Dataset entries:
================================
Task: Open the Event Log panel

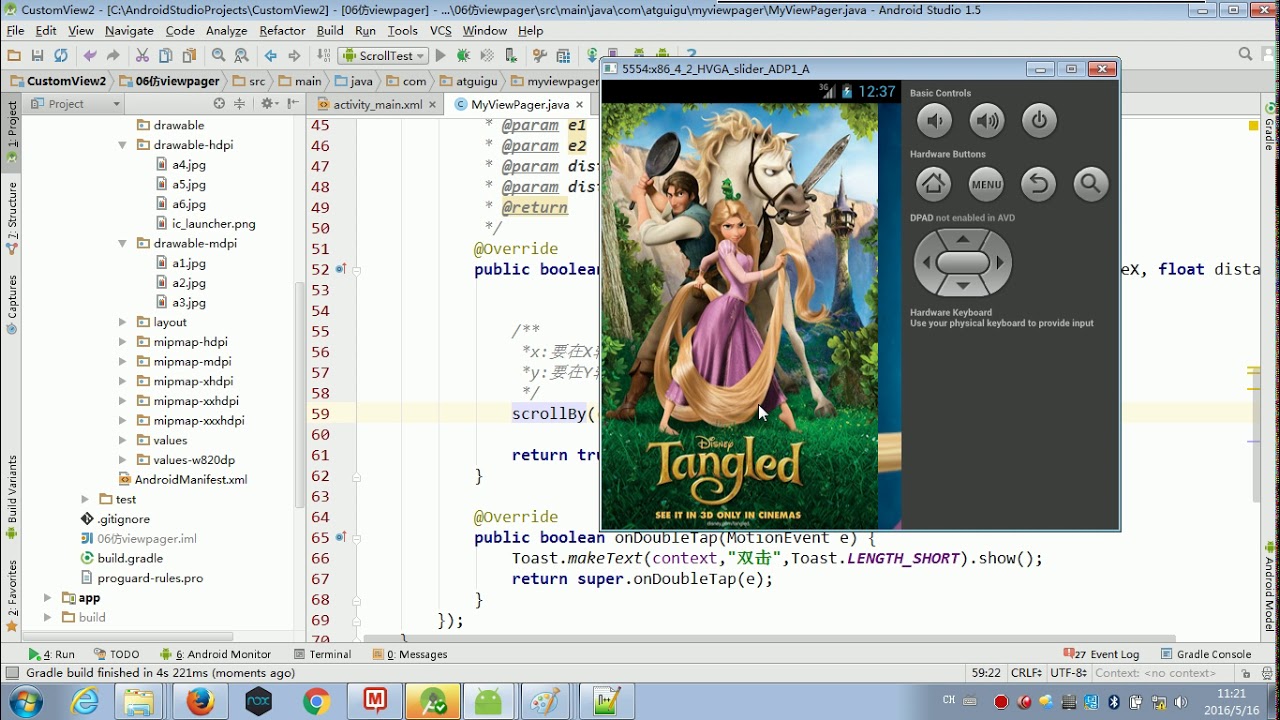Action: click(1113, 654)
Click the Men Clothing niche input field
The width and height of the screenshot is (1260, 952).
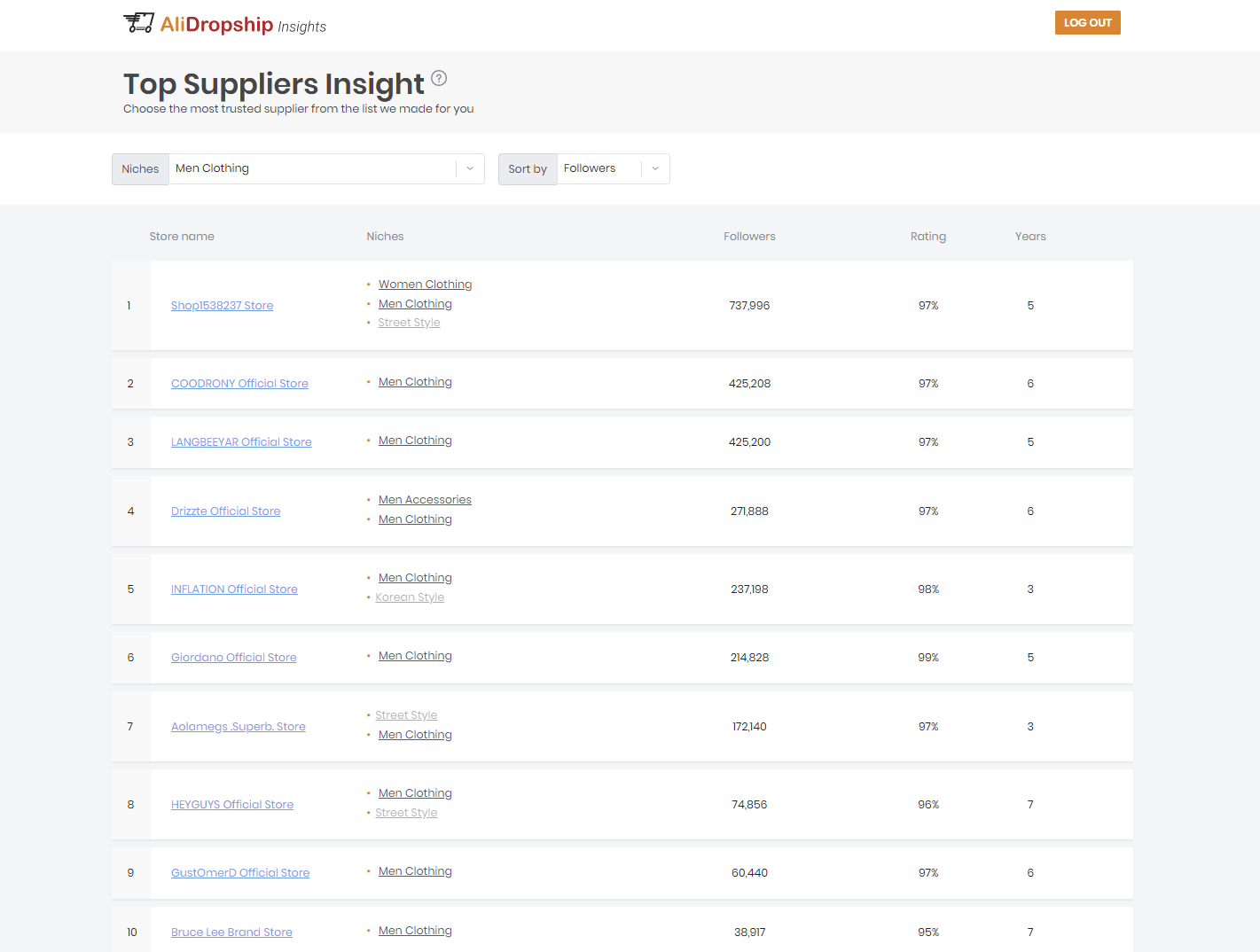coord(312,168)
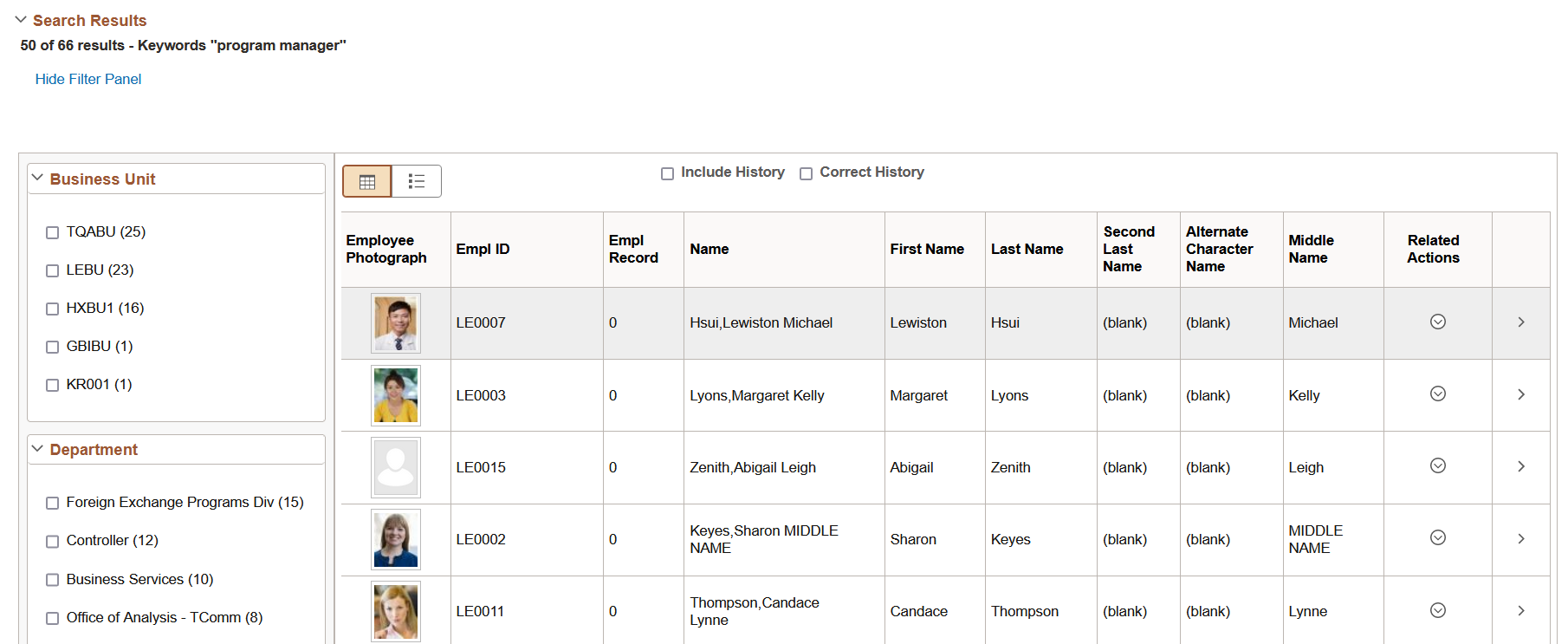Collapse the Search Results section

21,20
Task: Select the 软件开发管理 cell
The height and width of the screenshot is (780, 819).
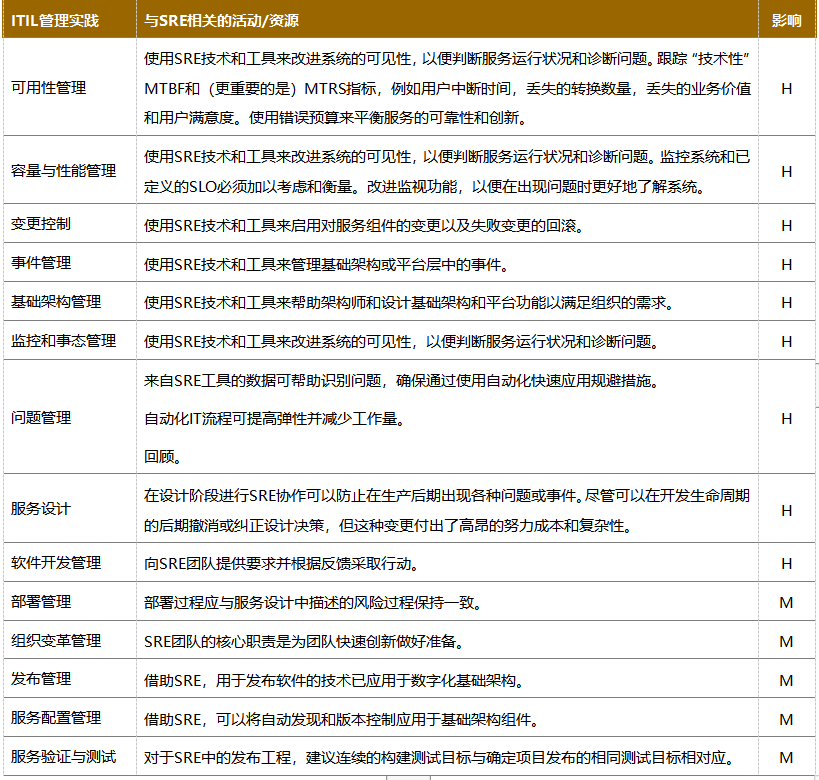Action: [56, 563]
================================
### [Work task]
Starting at the line that contains "Click the Men Clothing niche input field", please write out each line through the last line of the data, both ends included, and keep pictures out of the copy.

### [Task response]
Click the Men Clothing niche input field
The width and height of the screenshot is (1260, 952).
coord(312,168)
Collapse the Search Results section

21,20
Task: Select the 软件开发管理 cell
The height and width of the screenshot is (780, 819).
Action: [56, 563]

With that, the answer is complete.